Stored records:
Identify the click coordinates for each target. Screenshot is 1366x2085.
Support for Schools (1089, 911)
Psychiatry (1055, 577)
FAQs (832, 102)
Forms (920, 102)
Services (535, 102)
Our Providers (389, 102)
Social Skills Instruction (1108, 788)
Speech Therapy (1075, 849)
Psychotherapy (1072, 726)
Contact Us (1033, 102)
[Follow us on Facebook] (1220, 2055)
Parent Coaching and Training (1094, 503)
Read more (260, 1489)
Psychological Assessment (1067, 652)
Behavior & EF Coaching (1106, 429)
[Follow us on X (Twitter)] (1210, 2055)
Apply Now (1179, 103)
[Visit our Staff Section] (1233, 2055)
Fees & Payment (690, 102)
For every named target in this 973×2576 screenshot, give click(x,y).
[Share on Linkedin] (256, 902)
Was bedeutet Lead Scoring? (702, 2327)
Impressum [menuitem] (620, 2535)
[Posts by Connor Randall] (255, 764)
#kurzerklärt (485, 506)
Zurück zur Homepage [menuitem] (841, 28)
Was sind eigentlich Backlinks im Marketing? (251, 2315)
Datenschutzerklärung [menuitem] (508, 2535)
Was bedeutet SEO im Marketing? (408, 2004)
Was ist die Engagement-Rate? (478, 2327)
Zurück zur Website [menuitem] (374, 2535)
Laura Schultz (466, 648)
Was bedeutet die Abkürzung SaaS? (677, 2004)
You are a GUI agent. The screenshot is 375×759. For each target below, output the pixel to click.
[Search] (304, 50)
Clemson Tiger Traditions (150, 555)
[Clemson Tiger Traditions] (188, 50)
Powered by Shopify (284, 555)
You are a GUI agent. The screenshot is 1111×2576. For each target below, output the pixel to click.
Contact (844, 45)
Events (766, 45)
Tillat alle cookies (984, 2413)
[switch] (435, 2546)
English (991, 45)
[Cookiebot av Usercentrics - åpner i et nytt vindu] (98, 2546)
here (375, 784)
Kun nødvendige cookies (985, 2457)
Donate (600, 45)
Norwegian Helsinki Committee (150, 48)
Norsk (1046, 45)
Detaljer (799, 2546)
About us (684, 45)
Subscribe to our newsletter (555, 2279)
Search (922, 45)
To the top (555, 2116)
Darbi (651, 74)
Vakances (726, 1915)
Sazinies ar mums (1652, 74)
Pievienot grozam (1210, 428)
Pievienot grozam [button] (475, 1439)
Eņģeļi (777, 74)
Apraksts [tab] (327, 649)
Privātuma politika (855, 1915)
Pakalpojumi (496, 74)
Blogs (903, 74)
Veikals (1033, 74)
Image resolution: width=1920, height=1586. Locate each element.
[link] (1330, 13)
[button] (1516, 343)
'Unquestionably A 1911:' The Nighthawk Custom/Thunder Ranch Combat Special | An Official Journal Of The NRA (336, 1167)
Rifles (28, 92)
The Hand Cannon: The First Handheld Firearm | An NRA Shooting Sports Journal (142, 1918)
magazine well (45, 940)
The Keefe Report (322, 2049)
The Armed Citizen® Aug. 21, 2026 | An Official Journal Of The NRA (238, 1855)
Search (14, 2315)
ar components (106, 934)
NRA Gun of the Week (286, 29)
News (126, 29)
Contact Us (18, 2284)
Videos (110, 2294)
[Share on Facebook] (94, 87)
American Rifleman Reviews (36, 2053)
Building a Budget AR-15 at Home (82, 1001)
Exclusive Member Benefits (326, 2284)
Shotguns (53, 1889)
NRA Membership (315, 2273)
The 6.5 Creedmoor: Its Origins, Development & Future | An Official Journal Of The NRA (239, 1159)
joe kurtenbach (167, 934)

■ **Task details**:
How many of the lines above include the word "target"? Only the number should be given.

■ **Completed task**:
4